I am a final year BTech (civil) student and I find your articles very inspiring.
I am happy you like reading the articles. However, I will only consider my articles a success if you internalise the message I give you each week, and share it with your friends.
Please discuss, share and learn. That will make me really happy and will make us all better people.
Ma’am I am doing that. I discuss all the valuable points that I get from your articles. I too face the problem of laziness and am trying my best to get out of it. Hope you will share more and more topics to inspire us. Thank you for your reply.
I am not very good in studies. I have never scored more than 80%. I study in Class 10 in a CBSE school and exams are going on now. My aim is to score 100% in my final exam in March. I am weak in Maths and History. How can I improve? Can you help me?
It is good to aim for a cent per cent result, but it is not always possible to achieve it. We have to keep trying for the best! You have enough time before the final examination. Concentrate on the two subjects you feel you are weak in. In History study each chapter and make short notes, in points, on each topic. Then tackle the questions and again write down the important points. You can fill in the facts after you read the chapter twice. Do this regularly and you will do very well in History or Social science.
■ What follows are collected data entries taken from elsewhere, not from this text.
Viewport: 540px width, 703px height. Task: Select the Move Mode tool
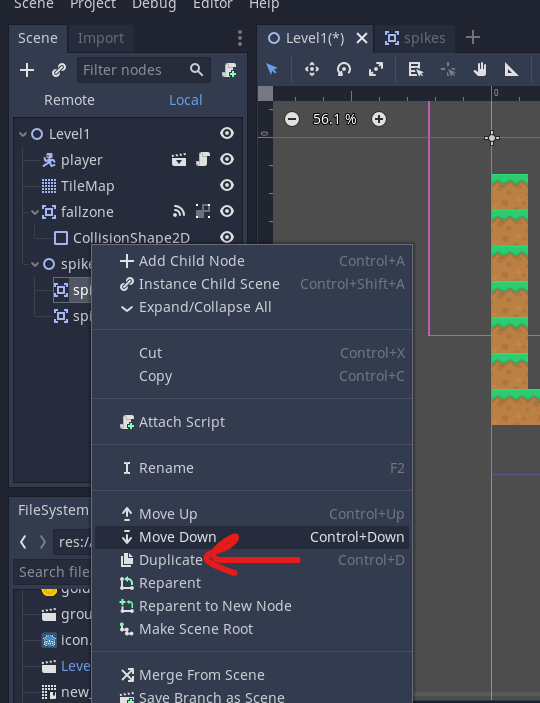tap(312, 69)
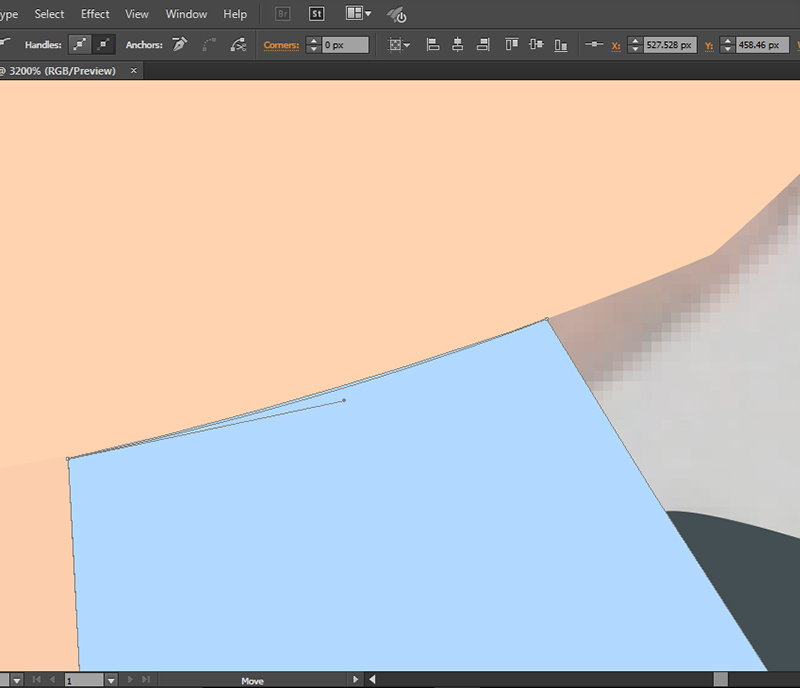Open Adobe Bridge with the Br icon
Screen dimensions: 800x688
283,14
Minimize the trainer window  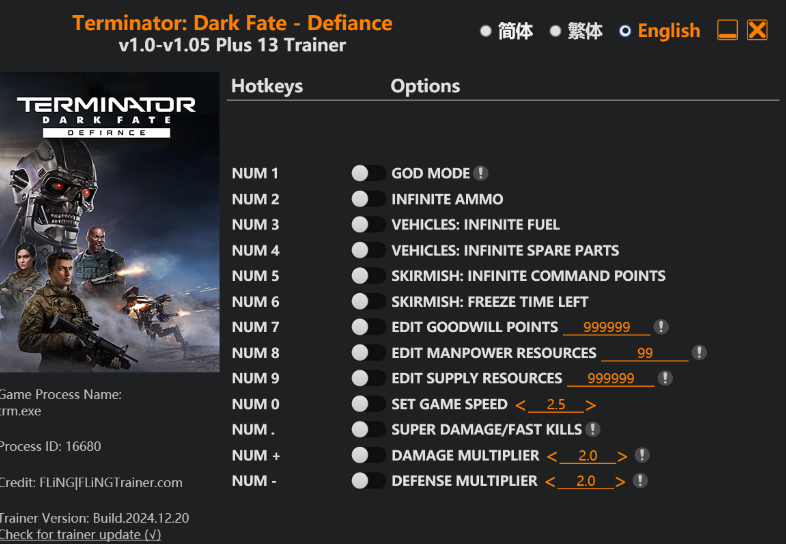728,30
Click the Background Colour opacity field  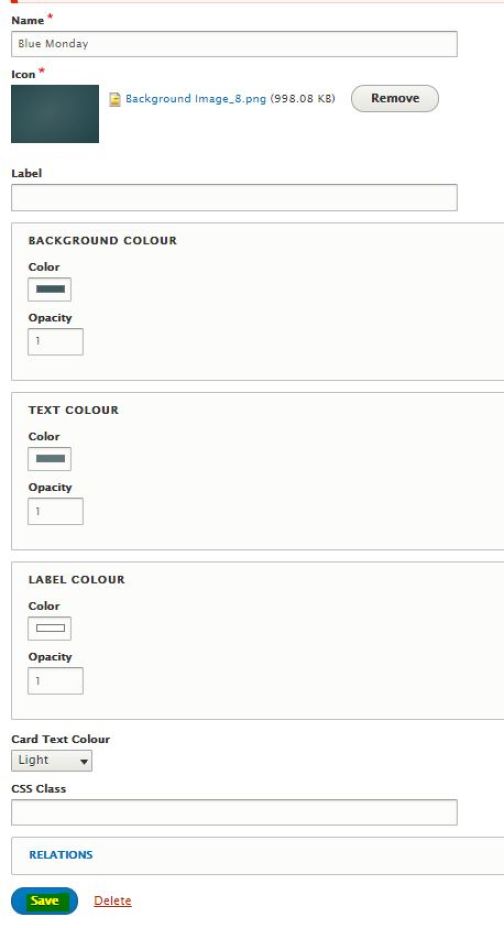(56, 341)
In Mathematics you may need some expert guidance from tutors or some friends who can help. What is very important is practice. Unless you keep solving as many sums as you can in each topic, you will not be able to tackle the paper with the speed and accuracy needed. Believe you can do it and you will excel.
I live in a village, it can hardly be called a town. I like to be modern, and go for cycling and jogging. But people in my area scold me when I do these things. Do I need to value their words?
The words of elders need to be heeded, but often they think differently from us.
Cycling or jogging is a form of exercise and not a sign of modernity. If your family has objections, sit down and discuss it with them and come to an amicable solution. If your parents agree with what you are doing, and people who are not important are talking, then you do not have to bother about their opinion.
The right thing can always be justified, but you must listen to family advice.
I prepare well for my examination but when I enter the exam hall and see the question paper I forget some of the things I studied, I don’t know why. Will you give me some tips?
You may just be suffering from examination fear. Many of us become nervous before the paper and this leads to our forgetting important things we have learnt quite well. To avoid this:
1. Make sure you sleep well the night before the paper... at least seven hours. Do not do last minute study and panic. Prepare in advance so you can sleep well. A fresh brain is an active brain!
2. Make a habit of writing down all important points while studying. Do not just read and memorise, write down also. You can use these points for revision later and it helps you form the habit of writing and thinking simultaneously.
3. Read the whole question paper once and then start with the questions you know. Time yourself correctly so that you do not rush at the end.
4. Last, but very important, is to practise solving sample papers in the allotted time given, in each subject. This puts you in the practice of working well in a fixed time.
Believe that you know, say your prayers and enter the hall. You will remember everything you learnt.